Appena l’imprenditore ha accostato, è iniziato l’incubo. I malviventi hanno tirato fuori una pistola, lo hanno bloccato e lo hanno costretto a consegnare tutto quello che aveva addosso: un Rolex d’oro, due collane, un orecchino e un anello di brillanti. Poi sono scappati a tutta velocità.
A dare l’allarme è stato un passante che ha visto la scena e ha chiamato subito il 112. I Carabinieri hanno avviato subito le indagini e la svolta è arrivata grazie ai video. I militari hanno analizzato ore e ore di filmati di tutte le telecamere, pubbliche e private, disposte lungo la strada che va dall’azienda dell’uomo a Colleferro fino alla sua casa ad Anagni. Le immagini hanno incastrato i due giovani, che erano già noti alle forze dell’ordine.

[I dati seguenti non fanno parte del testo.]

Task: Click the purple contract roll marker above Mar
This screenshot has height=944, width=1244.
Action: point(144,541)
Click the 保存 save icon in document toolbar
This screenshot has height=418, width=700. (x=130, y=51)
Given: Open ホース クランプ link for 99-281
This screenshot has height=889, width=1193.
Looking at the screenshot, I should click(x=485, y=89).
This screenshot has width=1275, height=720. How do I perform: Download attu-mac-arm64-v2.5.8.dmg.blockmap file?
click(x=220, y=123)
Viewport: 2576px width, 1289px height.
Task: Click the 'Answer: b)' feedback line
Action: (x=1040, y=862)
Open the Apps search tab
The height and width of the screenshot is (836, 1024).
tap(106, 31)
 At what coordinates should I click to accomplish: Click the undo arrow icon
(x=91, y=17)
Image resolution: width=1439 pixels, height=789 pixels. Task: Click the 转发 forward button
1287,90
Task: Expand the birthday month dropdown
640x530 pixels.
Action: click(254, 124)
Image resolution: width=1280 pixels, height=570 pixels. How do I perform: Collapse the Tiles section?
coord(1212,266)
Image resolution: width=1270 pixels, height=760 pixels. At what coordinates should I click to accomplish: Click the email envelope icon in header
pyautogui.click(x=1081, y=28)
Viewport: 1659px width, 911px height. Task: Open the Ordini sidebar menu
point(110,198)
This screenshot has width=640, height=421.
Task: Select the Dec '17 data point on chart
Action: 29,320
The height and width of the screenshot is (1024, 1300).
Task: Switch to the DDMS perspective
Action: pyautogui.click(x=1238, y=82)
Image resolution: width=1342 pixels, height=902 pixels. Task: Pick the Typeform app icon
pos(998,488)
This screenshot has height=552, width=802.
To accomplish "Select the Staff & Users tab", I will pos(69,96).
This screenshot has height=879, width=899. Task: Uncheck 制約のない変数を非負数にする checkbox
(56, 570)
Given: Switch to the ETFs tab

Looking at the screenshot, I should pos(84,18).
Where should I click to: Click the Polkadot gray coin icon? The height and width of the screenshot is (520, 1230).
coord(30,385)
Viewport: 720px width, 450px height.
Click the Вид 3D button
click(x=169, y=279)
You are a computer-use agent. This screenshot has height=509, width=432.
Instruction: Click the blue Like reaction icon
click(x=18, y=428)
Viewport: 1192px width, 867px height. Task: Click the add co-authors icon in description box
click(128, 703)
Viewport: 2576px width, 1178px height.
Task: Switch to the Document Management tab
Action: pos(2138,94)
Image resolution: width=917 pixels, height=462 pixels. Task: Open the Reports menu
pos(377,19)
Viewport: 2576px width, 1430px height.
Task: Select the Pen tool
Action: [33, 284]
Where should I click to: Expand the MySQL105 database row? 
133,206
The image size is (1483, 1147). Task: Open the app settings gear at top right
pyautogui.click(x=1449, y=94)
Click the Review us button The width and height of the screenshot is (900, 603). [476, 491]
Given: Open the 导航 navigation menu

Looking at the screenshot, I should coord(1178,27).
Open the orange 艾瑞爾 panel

Questa mattina i Carabinieri hanno rintracciato i due indagati nei comuni di Casalvieri e Atina e li hanno portati nel carcere di Frosinone. Le indagini però non sono finite: i militari stanno infatti eseguendo molte perquisizioni, soprattutto nella zona tra Sora e Cassino, per ritrovare i gioielli rubati e capire a chi i due volessero rivenderli.